After a brief interlude, Mogwai took the stage with “White Noise,” the opener from their most recent full-length, Hardcore Will Never Die, But You Will. Backed by a simple, geodesic sphere-based film projected on the giant screen behind the band, Mogwai slowly unfurled their majestic post-rock until the whole Warehouse shook beneath the sonic tapestry. As the song ended, I thought, “damn…they’re holding this feedback for a really long time”…until I realized that my ears were already ringing.
And therein lies the beauty of Mogwai: their music is so damn graceful and bewitching that the sheer power behind it all sometimes takes you by surprise. Mogwai fucking rock, in a very real, effortless, non-histrionic sense. Loud not in a “chugga-chugga ROAR” way, but in a “multilayered wall of sound” way…much like My Bloody Valentine.
After “White Noise” came “Death Rays,” another track from Hardcore…, which features the band’s trademark undulating rhythms anchoring down a synth-based melody while fuzzed-out guitars provide the buffer for both. During this song, I really began to notice just how much the drummer was dealing on his kit, his hair whipping around and arms flailing enough to make it look as if he had two extra at times.
Imagine my surprise when, a few songs later, Mogwai’s Stuart Braithwaite introduced not Martin Bulloch (their usual skinsman), but Errors drummer James Hamilton. Apparently, Bulloch had family stuff to deal with back in the UK that precluded him from touring, so Hamilton stepped in for this tour. Not sure how much time this kid had to practice, but…holy crap. Had Braithwaite not mentioned it, I would never have known the guy was a fill-in (I hadn’t gotten a good look at him during Errors’ set). Kudos to him for that — he was definitely fun to watch, especially during “San Pedro” and of course, “Batcat.”

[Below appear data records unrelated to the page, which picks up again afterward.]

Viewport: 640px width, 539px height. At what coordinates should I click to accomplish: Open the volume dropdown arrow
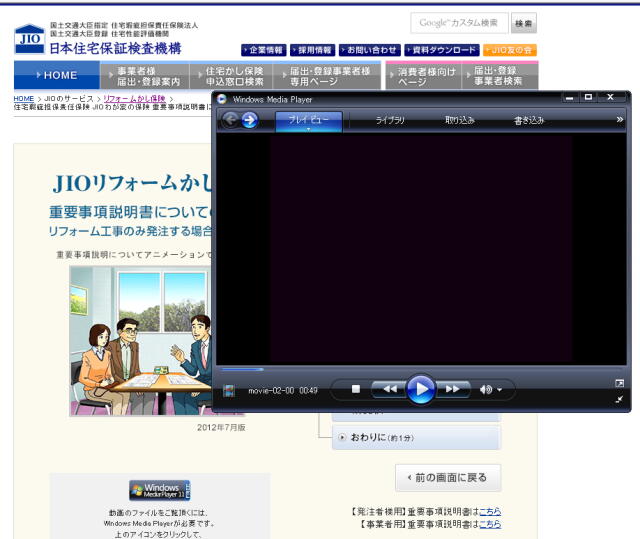(x=500, y=389)
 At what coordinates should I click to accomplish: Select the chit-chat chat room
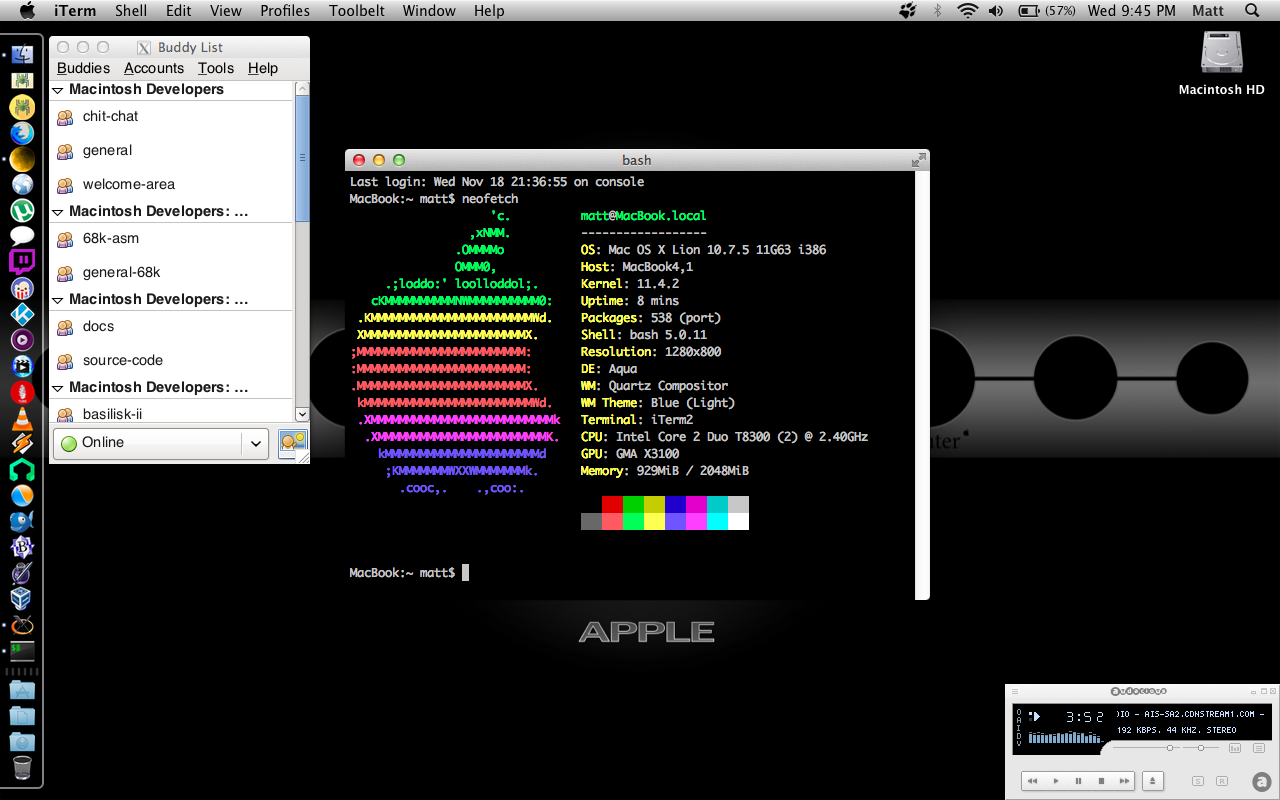pos(110,116)
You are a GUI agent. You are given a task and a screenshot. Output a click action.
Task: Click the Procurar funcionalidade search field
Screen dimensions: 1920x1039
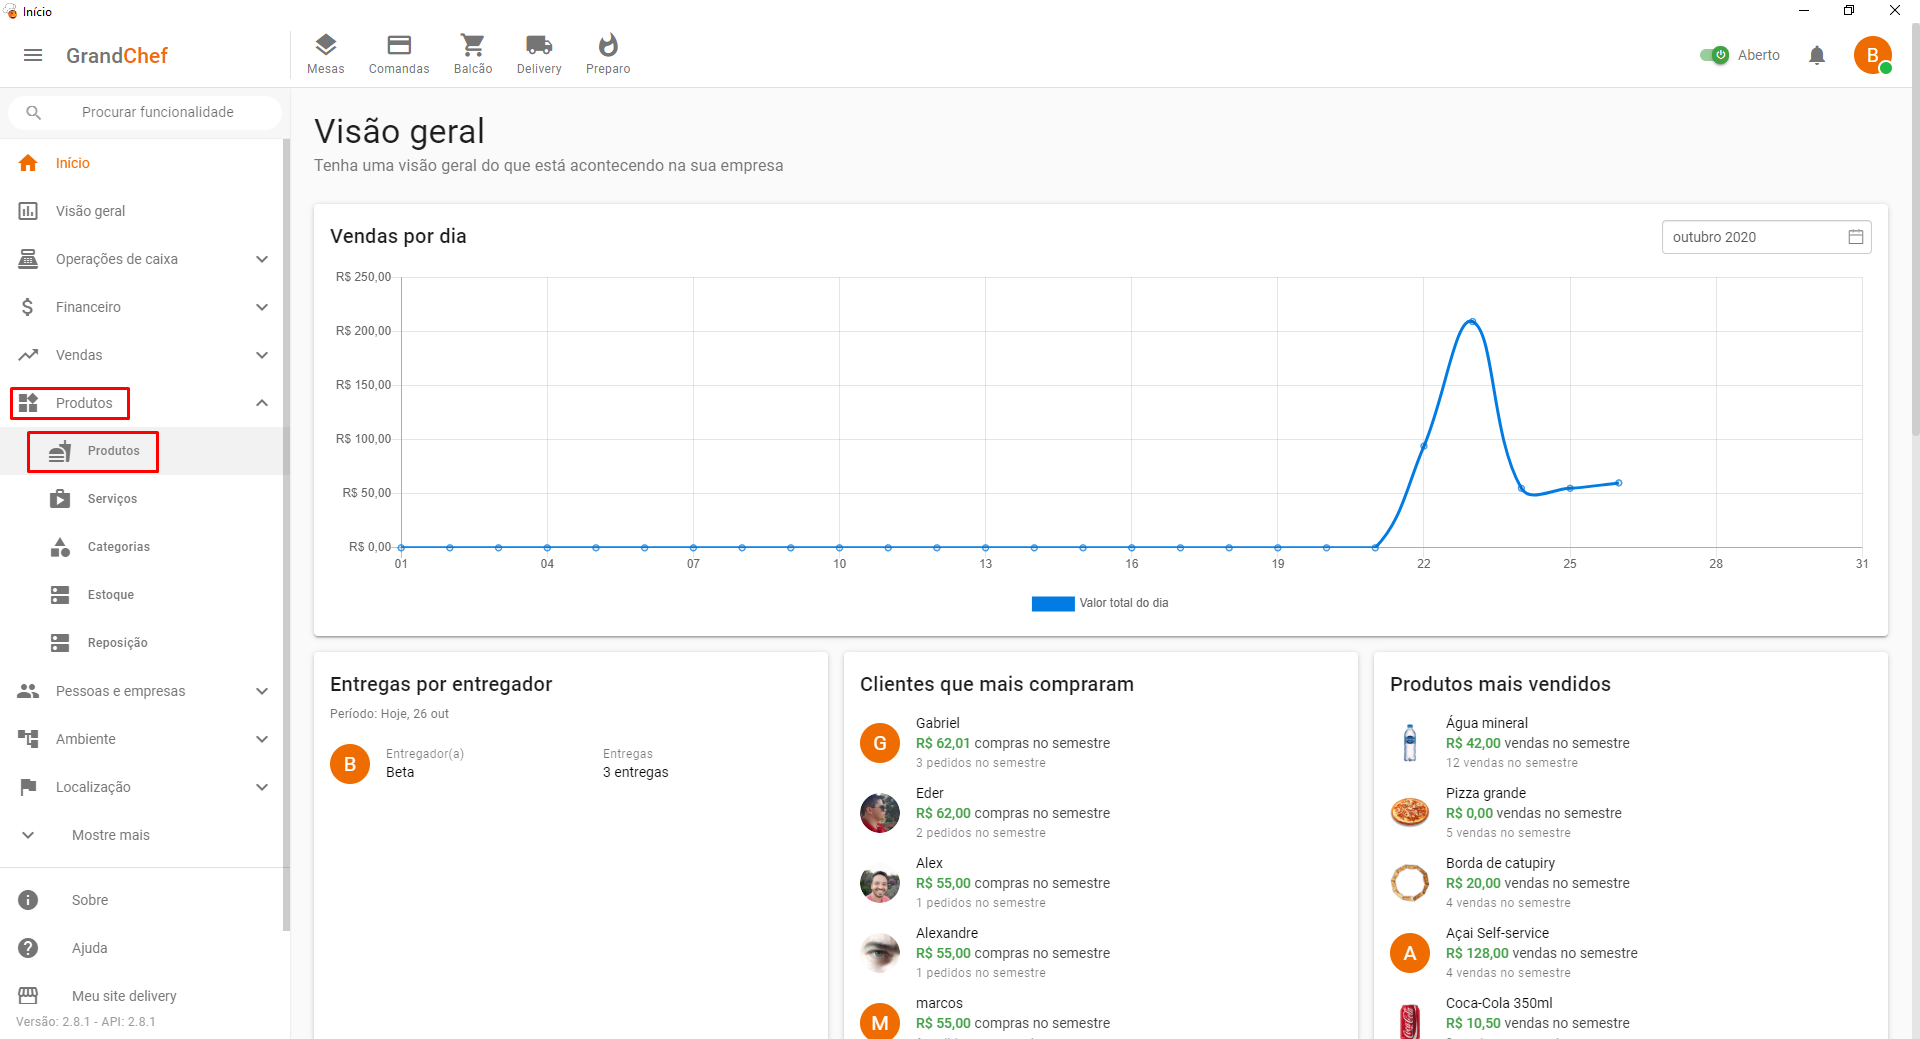157,112
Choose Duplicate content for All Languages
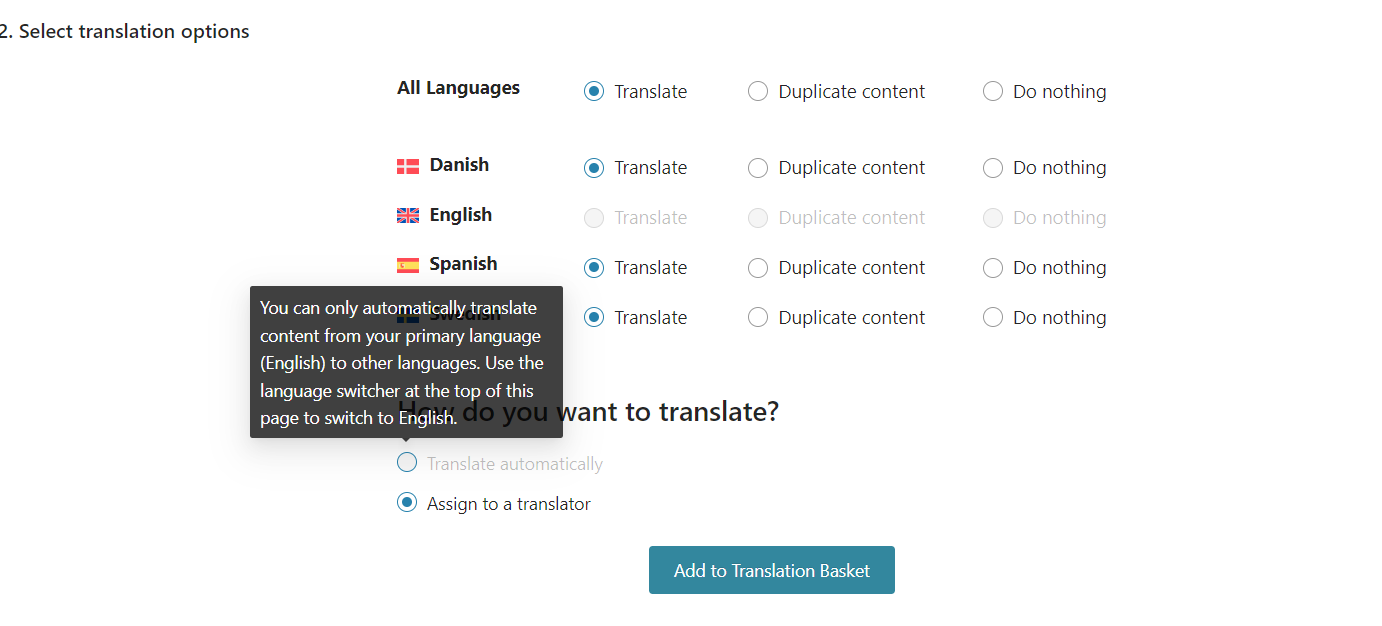Screen dimensions: 1382x626 [x=758, y=92]
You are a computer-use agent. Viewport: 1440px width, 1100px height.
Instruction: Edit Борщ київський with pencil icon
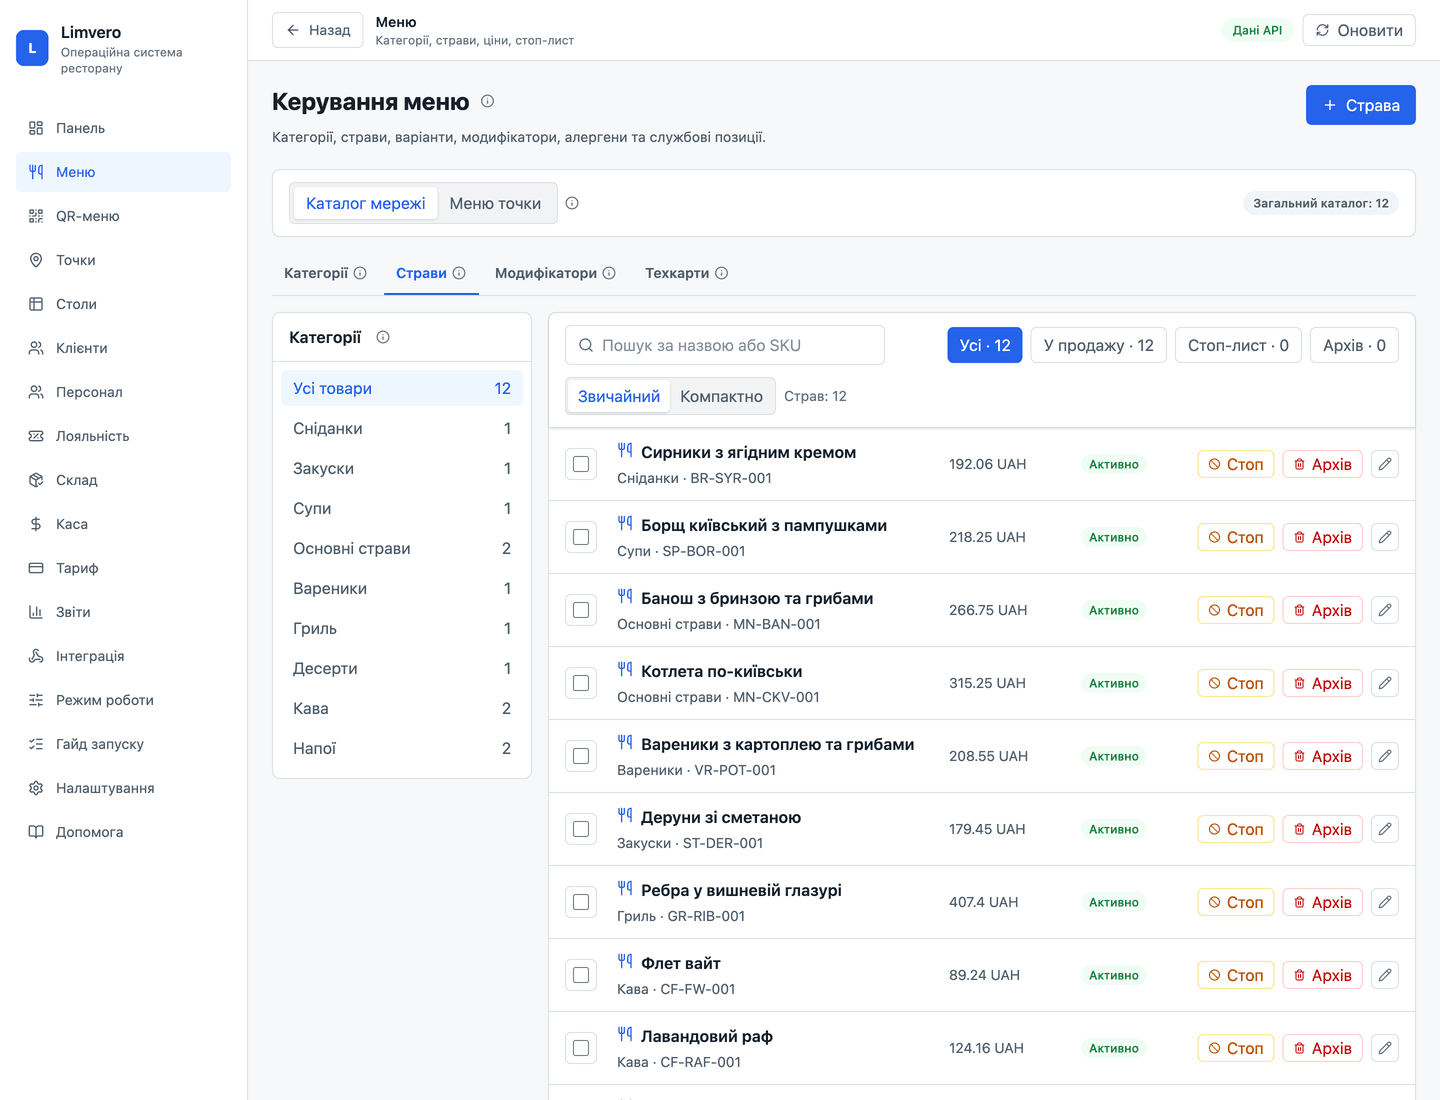[1385, 537]
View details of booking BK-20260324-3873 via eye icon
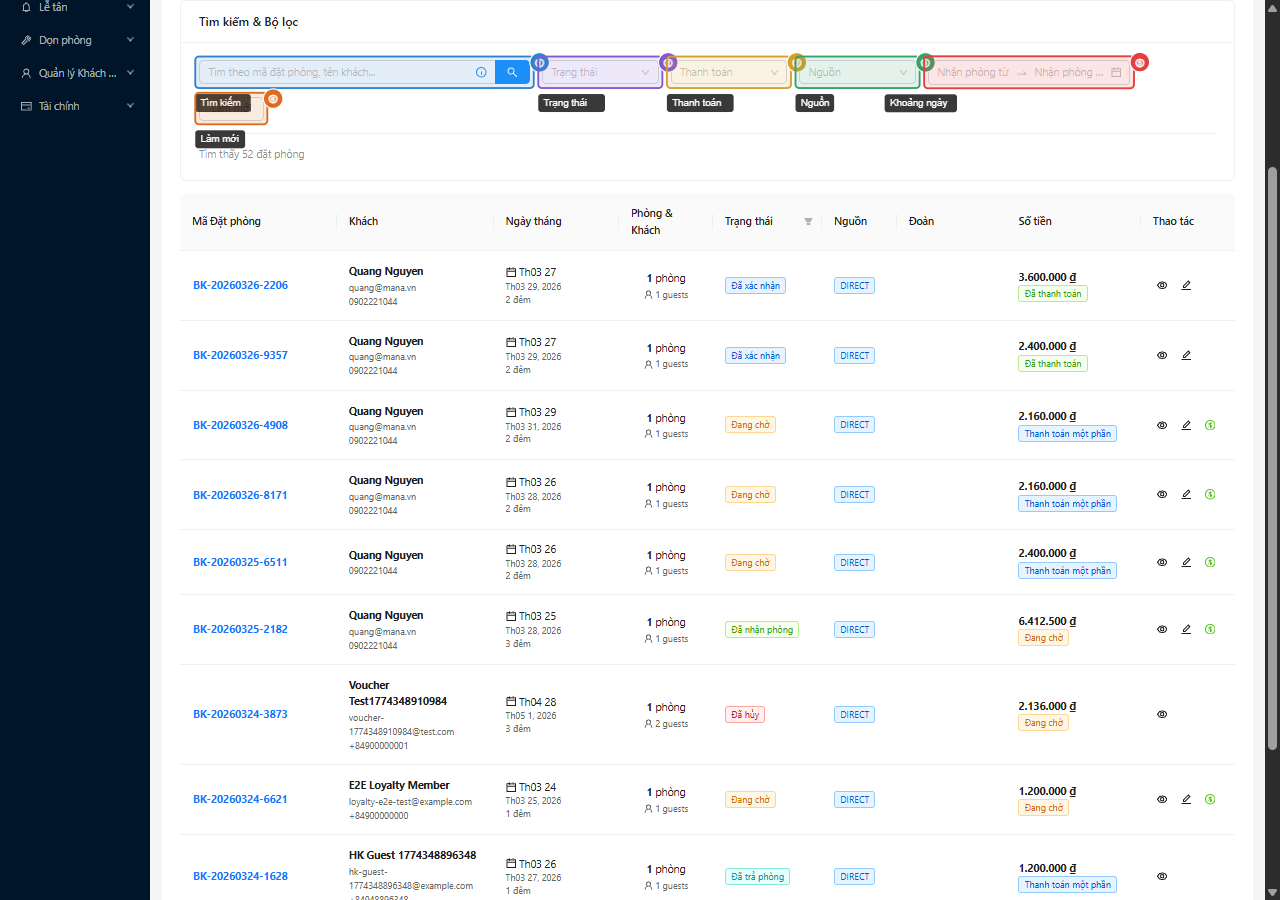Viewport: 1280px width, 900px height. (x=1162, y=714)
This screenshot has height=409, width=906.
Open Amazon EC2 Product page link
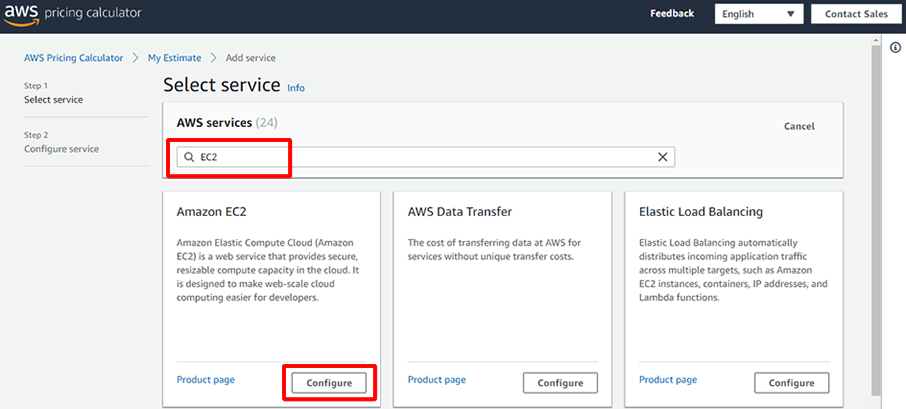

Frankly, Mogwai is one of those bands where (at least in my case) where one could easily spend the show just studying one band member at a time, watching what kind of crazy shit they’re doing to milk these extraterrestrial noises from their instruments. And just when you think you’ve got them figured out, they switch instruments. Three songs later, they switch again. Yet it all makes sense together as a whole, and definitely transcends the sum of its parts that way.
Mogwai’s set featured selections from pretty much their entire career: “Cody,” “2 Rights Make 1 Wrong,” and “Friend of the Night” all made appearances, alongside lots of tracks from Hardcore… — the only things I would have like to have heard but didn’t would’ve been some selections from their Clint Mansell score collabs for The Fountain (a live version of “Death Is The Road to Awe” would have blown my damn mind), but I guess they can’t give me everything I want, right? Needless to say, I was pretty bummed when the show was over (as opposed to tired, complaining, and half out the club door…say it with me, “stick up my ass”) as I could probably watch Mogwai do their thing for hours on end.